Ali and Jamila Wright are co-owners of Brooklyn Tea, a small business based in the New York City borough that has expanded to Atlanta and is looking for more growth opportunities.

From a hiring strategy, they focus almost solely on underrepresented groups who have a variety of employment needs. For instance, they hire actors in between shows or other workers in other professions who have been laid off and need a bridge until they find other employment.

Ali and Jamila Wright, co-owners of Brooklyn Tea.

Courtesy: Brooklyn Tea

“All of our employees are people of color,” Ali Wright said. “We have people of color, we have people that are binary or nonbinary. So being that we are diverse ourselves, it just makes it easier to hire people that we know are systematically disadvantaged.”

Brooklyn Tea has been a beneficiary of a relatively booming small business environment, particularly for Black and Latino entrepreneurs.

Black-owned businesses as a share of Black households surged from 5% to 11% from 2019 to 2022, the fastest pace in 30 years, according to the Small Business Administration. The surge has come as the number and dollar value of loans to Black-owned businesses has more than doubled and as the share of the SBA’s loan portfolio to minority-owned businesses has jumped to more than 32% from 23% since 2020.

However, race remains a tenuous dynamic in the U.S., and there’s always the possibility that progress can be rolled back, particularly considering a growingly hostile attitude toward DEI initiatives. Critics say the approach has resulted in a misallocation of resources, particularly following controversies at Ivy League schools.

“From 2020 until 2022, that’s when we all felt the most potential and the most hope, even in the midst of a pandemic,” Jamila Wright said. “We were receiving so much funding and just collaboration from corporate entities, and that attack on DEI has impacted some of the businesses, including ours.”

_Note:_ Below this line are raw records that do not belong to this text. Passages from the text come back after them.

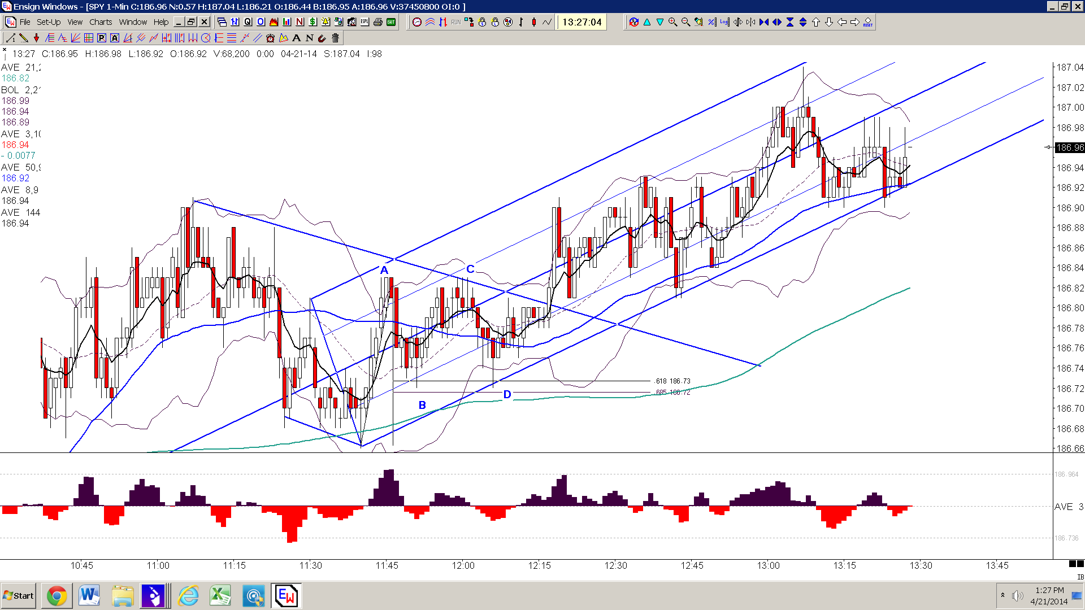Click the Start button on taskbar
Image resolution: width=1085 pixels, height=610 pixels.
pyautogui.click(x=19, y=596)
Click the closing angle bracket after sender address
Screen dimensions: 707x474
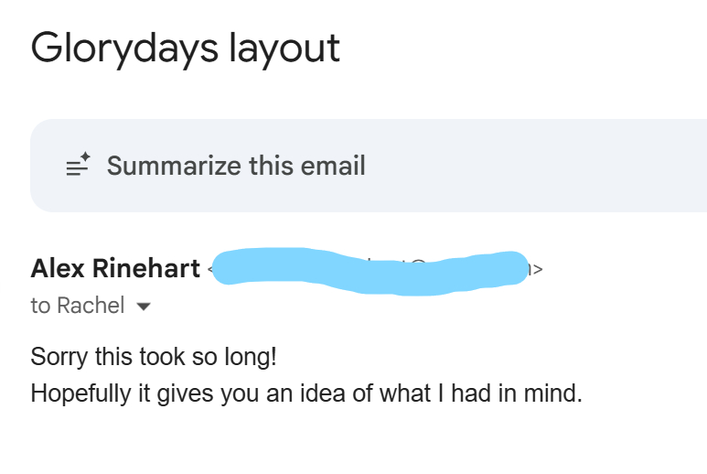pos(539,269)
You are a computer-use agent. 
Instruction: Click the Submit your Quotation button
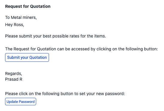[x=27, y=57]
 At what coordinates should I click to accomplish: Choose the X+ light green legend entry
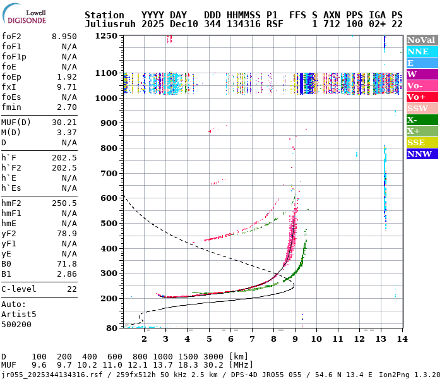422,131
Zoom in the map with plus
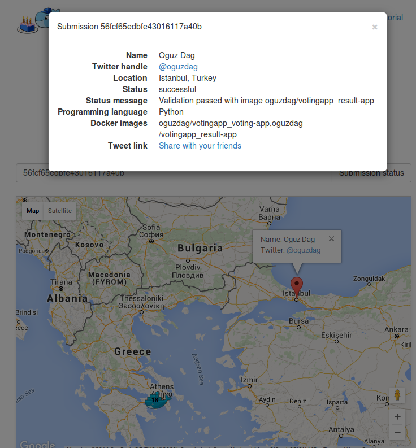This screenshot has height=448, width=416. [397, 416]
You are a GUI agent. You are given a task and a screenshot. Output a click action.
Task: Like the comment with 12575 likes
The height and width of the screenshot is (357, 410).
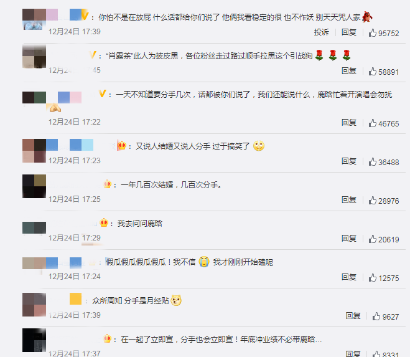(372, 278)
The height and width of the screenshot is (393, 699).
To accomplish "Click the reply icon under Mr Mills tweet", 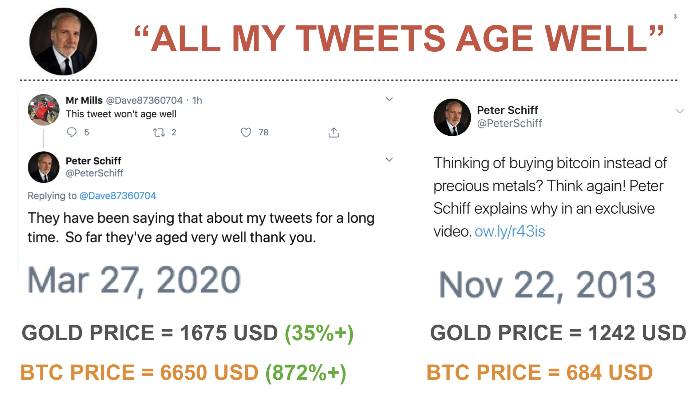I will (x=72, y=132).
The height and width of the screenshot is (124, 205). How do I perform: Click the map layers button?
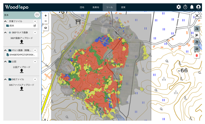pyautogui.click(x=46, y=28)
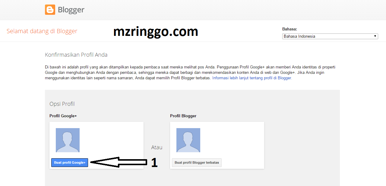386x186 pixels.
Task: Click the Bahasa label above the selector
Action: (x=290, y=29)
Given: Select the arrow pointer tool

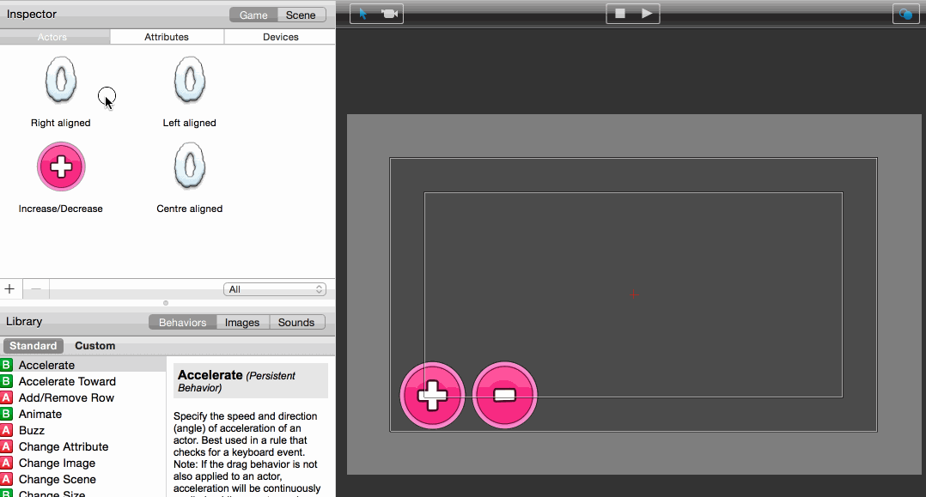Looking at the screenshot, I should [363, 14].
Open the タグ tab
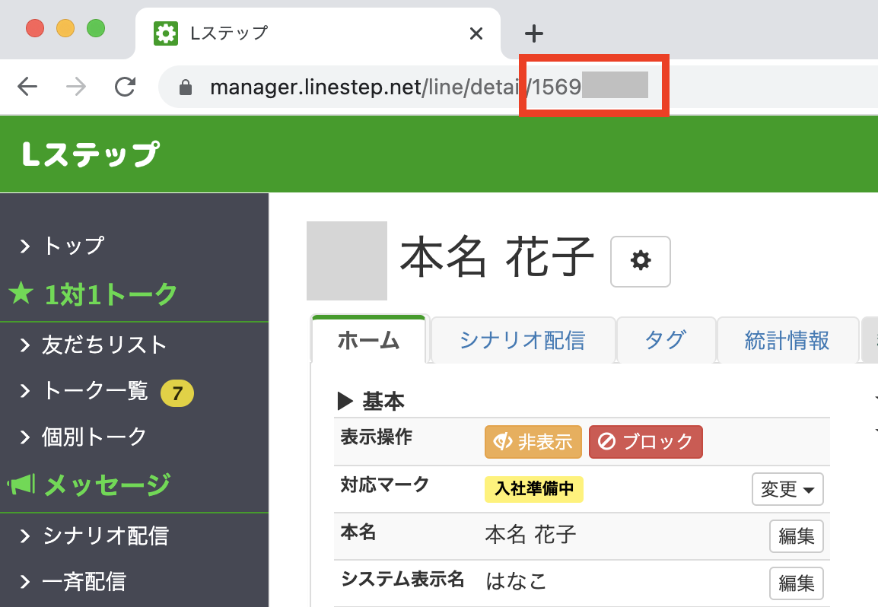878x607 pixels. [665, 340]
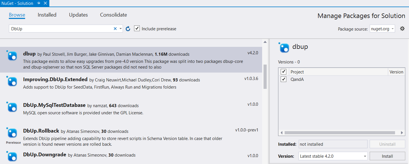The image size is (409, 164).
Task: Click the dbup package icon in results list
Action: tap(12, 56)
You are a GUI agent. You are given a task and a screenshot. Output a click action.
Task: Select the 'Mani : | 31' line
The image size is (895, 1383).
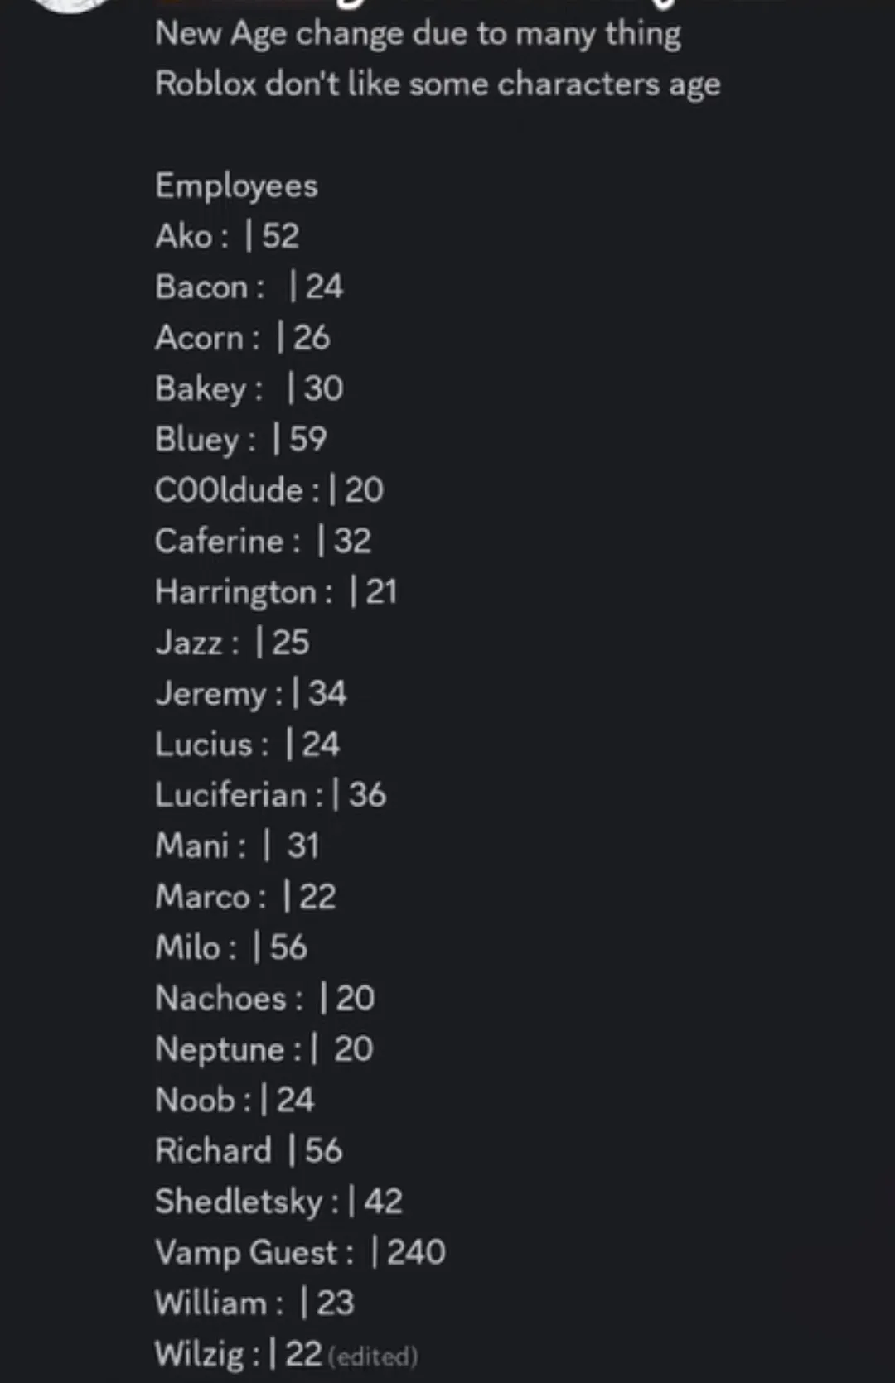click(237, 846)
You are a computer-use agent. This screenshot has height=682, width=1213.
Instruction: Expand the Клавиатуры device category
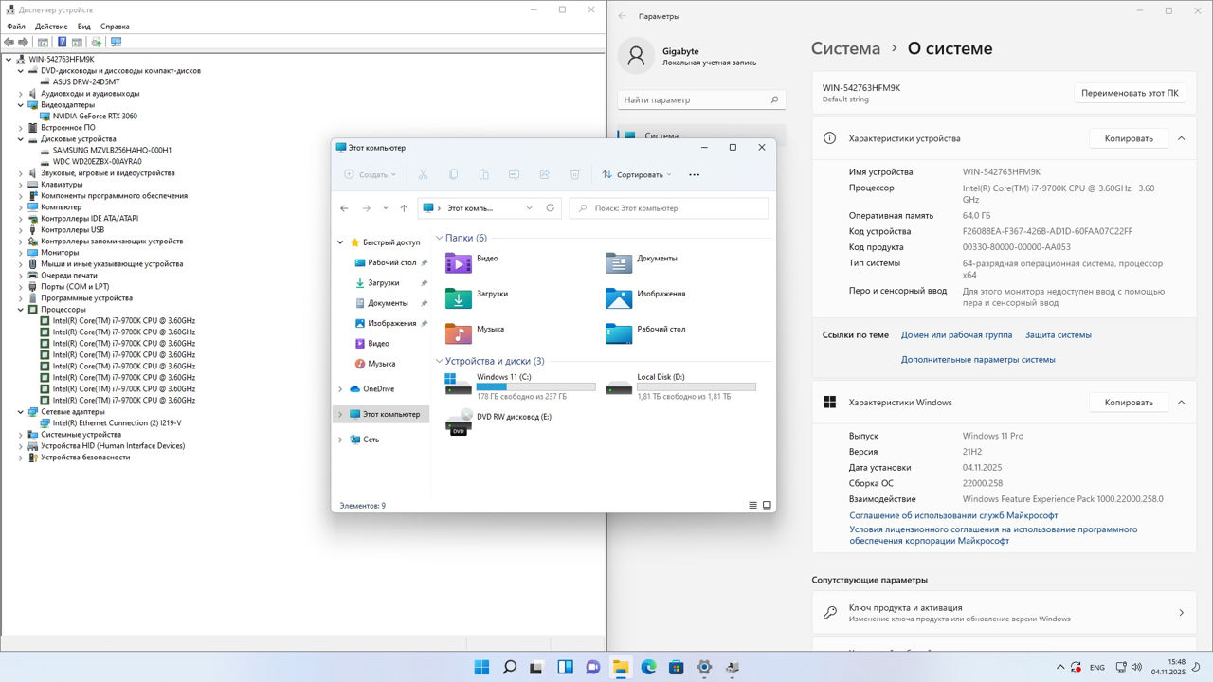[21, 185]
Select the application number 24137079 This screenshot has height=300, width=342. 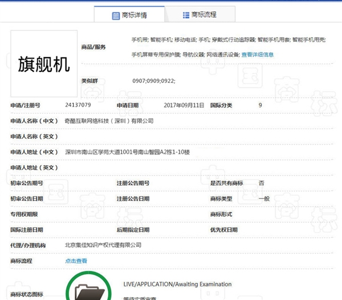(x=79, y=105)
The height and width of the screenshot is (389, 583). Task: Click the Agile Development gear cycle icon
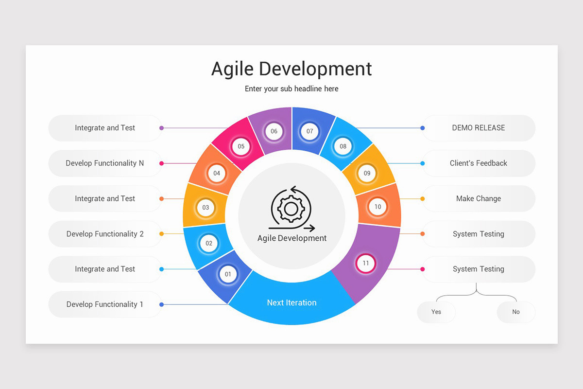[x=291, y=208]
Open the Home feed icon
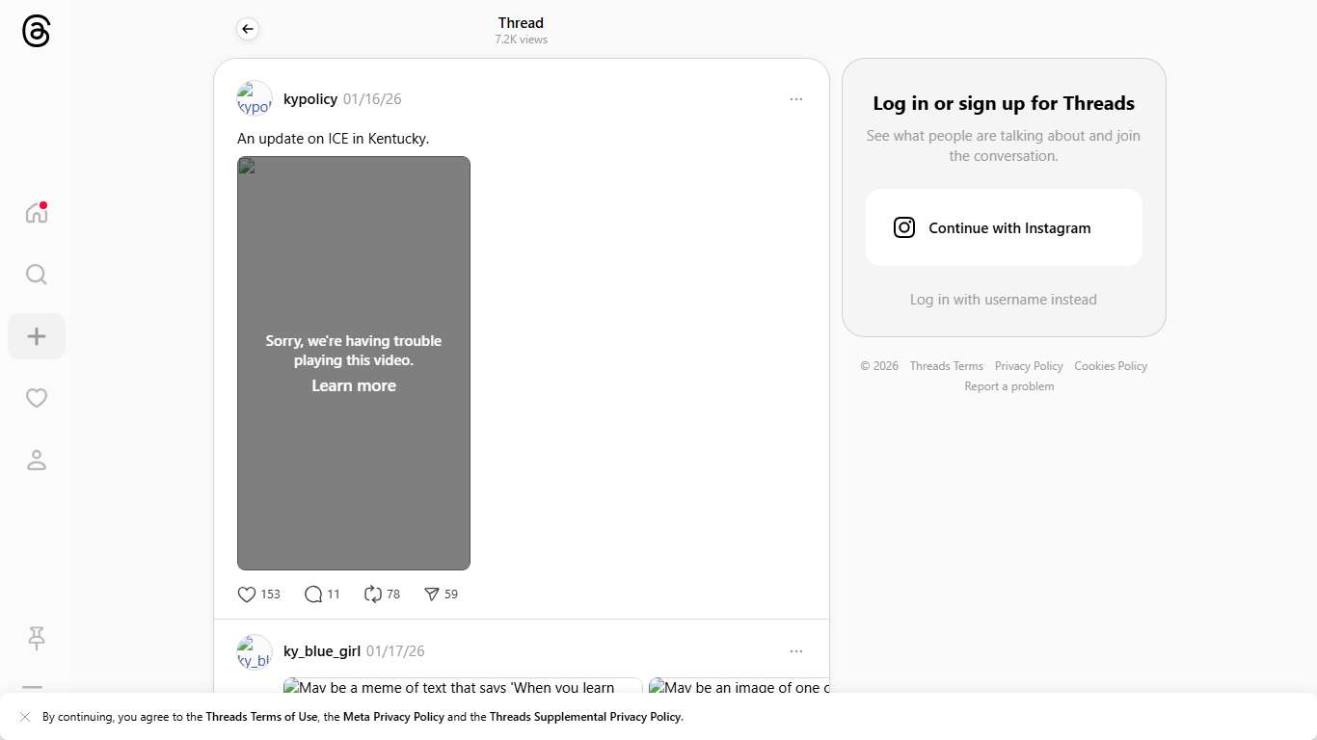The height and width of the screenshot is (740, 1317). coord(37,213)
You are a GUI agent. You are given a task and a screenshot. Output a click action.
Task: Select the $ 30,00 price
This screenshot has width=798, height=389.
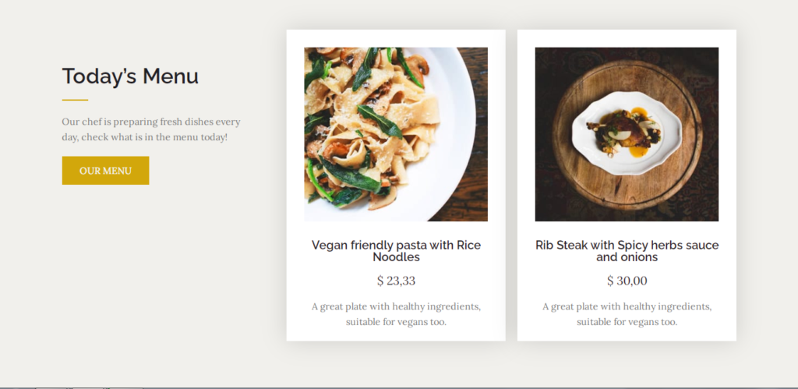627,281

But the controversies have mainly triggered a reexamination of how to achieve diversity, not a backdown on initiatives in general.

For instance, a Conference Board survey in December found no human resources executives were planning to scale back diversity efforts. Still, Jamila Wright said she is cautious about the future.

“I think history has taught us that nothing, when it comes to race in America, blows over quickly,” she said. “So it’s just us trying to figure out how to be savvy in situations where we shouldn’t have to be savvy. That has been something that we have to become equipped to do.”